맘편한넘 2013. 8. 12. 13:38
>str= "AAC|Australia Acquisition Corp. - Ordinary Shares|S|N|D|100"
> strsplit(str,"\\|")
[[1]]
[1] "AAC"                                          
[2] "Australia Acquisition Corp. - Ordinary Shares"
[3] "S"                                            
[4] "N"                                            
[5] "D"                                            
[6] "100"   

I wonder \\| is equal to | ?
maybe \\|is equal to \| ,
why can strsplit(str,"\\|") work?

share|improve this question

===

Since

|

has a special meaning in reg-exps it needs to be escaped, so to match | the actual regular expression is

\|

Since \ in turn is a special character when declaring string literals (you probably recognize it from \n etc.), the \ needs to be escaped itself. I.e., in order to create a string literal containing \| you need

\\|
===
 
\\|

Because it's a quoted string. In a quoted string, you can include a " character by escaping it with a \. A \ itself then also needs to be escaped to be a single literal backslash. So your quoted string means: \|.

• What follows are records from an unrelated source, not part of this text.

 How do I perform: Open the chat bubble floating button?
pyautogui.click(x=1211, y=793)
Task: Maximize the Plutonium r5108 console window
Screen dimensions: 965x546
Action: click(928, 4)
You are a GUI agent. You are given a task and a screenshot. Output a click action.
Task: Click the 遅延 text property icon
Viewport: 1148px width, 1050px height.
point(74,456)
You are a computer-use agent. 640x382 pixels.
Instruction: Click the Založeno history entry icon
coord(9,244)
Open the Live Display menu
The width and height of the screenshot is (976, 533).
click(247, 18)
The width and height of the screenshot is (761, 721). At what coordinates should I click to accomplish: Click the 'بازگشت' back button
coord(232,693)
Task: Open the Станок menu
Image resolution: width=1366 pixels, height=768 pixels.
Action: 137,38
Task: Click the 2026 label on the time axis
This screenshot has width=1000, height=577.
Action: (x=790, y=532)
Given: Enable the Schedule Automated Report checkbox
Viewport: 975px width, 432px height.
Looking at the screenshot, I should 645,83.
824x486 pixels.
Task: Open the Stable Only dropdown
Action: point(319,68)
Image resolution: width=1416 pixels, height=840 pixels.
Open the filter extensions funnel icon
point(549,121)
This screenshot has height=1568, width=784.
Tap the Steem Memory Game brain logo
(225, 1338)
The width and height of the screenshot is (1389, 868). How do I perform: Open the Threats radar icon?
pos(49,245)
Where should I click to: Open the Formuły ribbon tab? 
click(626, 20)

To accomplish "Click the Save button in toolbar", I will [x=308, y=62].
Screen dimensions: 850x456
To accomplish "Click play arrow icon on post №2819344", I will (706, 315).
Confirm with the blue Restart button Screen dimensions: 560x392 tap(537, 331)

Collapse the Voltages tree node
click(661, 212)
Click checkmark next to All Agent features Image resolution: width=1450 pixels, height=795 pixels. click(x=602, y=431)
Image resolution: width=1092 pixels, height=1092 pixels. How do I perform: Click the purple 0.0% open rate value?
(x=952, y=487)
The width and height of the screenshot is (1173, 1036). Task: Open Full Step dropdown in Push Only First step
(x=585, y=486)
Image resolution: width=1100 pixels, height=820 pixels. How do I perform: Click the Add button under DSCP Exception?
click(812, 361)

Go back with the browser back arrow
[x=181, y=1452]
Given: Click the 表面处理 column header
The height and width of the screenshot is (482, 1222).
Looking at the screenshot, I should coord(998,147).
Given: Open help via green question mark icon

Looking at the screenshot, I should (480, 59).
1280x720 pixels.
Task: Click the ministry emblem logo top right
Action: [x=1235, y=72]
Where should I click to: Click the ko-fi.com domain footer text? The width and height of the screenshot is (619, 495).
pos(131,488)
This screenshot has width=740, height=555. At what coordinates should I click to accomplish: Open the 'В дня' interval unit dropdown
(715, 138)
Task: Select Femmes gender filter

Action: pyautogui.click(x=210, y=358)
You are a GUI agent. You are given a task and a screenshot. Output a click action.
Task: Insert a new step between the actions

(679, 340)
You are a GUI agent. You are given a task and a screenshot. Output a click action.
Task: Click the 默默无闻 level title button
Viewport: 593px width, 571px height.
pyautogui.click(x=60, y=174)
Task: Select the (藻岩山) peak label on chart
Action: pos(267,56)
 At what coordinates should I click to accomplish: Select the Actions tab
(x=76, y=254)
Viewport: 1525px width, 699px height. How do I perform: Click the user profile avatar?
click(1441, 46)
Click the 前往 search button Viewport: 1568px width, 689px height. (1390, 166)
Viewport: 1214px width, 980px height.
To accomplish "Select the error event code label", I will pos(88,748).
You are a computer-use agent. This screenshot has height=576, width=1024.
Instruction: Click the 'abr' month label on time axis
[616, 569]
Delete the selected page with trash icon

Now in a regular expression a | is a special character that is not matched literally unless it is escaped. Regular expressions in R also escape with a backslash, so the string literal "\\|" means the string \| which is an expression matching exactly |. Why "\\|" works is because that means matching exactly | which appears as the separator in the string you're splitting.